Despite these moderations, they still see long term potential for Tesla. Demand for the Model S, the large number of orders for the Model X, and huge demand for the Tesla Energy storage products with about a $1 billion order backlog are encouraging. They estimate that Tesla could sell between $400 million and $500 million worth of its energy story products next year.
Tesla (TSLA) faces execution risk
JPMorgan analyst Ryan Brinkman and his team noted that Tesla’s gross margin miss was the result of higher than expected manufacturing costs and inefficiencies in production. Because of that miss, they’re now expecting Tesla to swing to a loss for the third quarter, whereas they were previously expecting a profit. They say this is similar to what happened in the fourth quarter of last year.

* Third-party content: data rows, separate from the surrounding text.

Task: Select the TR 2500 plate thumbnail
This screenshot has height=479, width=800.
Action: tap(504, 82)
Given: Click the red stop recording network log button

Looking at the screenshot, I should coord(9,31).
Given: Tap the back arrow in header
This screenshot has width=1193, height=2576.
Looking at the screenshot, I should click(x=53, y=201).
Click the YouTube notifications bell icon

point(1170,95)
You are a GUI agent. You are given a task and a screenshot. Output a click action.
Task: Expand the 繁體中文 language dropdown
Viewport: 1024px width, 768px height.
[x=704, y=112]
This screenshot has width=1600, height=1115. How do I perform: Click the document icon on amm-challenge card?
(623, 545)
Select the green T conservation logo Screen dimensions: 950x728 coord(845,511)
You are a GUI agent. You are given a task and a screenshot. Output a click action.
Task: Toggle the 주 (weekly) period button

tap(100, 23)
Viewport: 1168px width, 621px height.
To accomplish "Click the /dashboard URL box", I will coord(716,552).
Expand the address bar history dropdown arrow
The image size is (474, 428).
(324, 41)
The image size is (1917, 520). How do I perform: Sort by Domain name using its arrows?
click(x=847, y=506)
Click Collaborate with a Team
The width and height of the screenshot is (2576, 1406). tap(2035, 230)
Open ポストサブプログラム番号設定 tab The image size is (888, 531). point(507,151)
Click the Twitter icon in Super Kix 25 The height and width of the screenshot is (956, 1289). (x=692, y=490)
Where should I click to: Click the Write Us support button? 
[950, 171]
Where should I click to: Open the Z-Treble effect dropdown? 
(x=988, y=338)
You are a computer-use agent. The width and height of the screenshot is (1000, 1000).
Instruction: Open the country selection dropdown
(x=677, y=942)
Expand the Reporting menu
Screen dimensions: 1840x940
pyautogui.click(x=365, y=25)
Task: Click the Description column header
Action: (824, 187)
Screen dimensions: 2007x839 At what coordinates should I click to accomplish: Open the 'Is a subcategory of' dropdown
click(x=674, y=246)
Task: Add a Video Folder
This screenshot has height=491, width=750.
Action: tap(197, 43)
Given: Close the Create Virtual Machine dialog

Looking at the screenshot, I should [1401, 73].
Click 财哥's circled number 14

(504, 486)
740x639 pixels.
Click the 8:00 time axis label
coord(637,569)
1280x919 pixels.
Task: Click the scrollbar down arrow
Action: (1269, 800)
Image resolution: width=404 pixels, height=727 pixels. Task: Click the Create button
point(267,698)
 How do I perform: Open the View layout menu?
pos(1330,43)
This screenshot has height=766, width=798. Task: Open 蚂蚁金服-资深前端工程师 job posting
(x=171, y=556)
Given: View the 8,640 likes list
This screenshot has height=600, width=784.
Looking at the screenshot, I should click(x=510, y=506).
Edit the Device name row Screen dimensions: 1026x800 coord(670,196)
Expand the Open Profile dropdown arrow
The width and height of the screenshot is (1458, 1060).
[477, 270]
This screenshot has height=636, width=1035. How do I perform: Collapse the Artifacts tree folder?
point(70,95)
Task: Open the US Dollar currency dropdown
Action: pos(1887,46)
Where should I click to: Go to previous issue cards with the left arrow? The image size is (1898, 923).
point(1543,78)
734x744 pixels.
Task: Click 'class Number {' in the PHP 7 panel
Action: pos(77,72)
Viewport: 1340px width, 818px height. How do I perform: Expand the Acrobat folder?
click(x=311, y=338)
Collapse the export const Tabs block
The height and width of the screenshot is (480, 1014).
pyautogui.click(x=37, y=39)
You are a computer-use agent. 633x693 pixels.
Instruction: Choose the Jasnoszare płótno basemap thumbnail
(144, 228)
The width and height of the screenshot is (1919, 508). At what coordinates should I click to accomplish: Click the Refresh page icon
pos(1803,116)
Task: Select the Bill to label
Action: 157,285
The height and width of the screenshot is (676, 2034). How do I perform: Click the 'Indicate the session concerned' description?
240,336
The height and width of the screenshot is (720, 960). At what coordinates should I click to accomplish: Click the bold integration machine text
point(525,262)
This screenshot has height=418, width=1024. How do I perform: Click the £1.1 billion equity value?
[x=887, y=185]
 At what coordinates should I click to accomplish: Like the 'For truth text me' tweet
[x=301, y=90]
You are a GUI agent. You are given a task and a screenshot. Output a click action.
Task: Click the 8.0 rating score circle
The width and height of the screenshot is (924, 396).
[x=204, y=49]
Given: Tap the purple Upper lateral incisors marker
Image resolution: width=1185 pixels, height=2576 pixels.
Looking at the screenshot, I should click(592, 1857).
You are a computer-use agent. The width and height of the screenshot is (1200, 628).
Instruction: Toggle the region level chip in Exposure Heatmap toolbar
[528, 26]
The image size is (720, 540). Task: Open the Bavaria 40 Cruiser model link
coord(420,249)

They also observed that Tesla management appeared to have backed away from their previous expectation of positive cash flow. The reason for this is because it now is contingent on where in the 50,000 to 55,000 delivery range the company falls.
Jefferies analysts Dan Dolev and Trevor Young, however, said Tesla’s free cash flow is “more than meets the eye. They explained that after adjusting for lease financing, cash flow for the second quarter would have been -$41 million and that it would have been positive if adding back in the $79 million planned inventory increase were added back in. Most of that increase was from orders that were in transit for delivery in the third quarter. They also said Tesla management expects to be cash flow positive in the first quarter of next year.
Tesla (TSLA) may raise capital
The Jefferies team suggested that Tesla might have to raise equity, but they also noted that management highlighted that of their $750 million credit line, $700 million is still available. Barclays analyst Brian Johnson also suggested that a capital raise might be in Tesla’s near future. He warned that if Tesla again misses guidance in the fourth quarter, as he expects, cash burn will become a serious concern.
Recall that Tesla guided for a gross margin of 30% on the Model S by the fourth quarter of this year, but the automaker appears poised to miss this.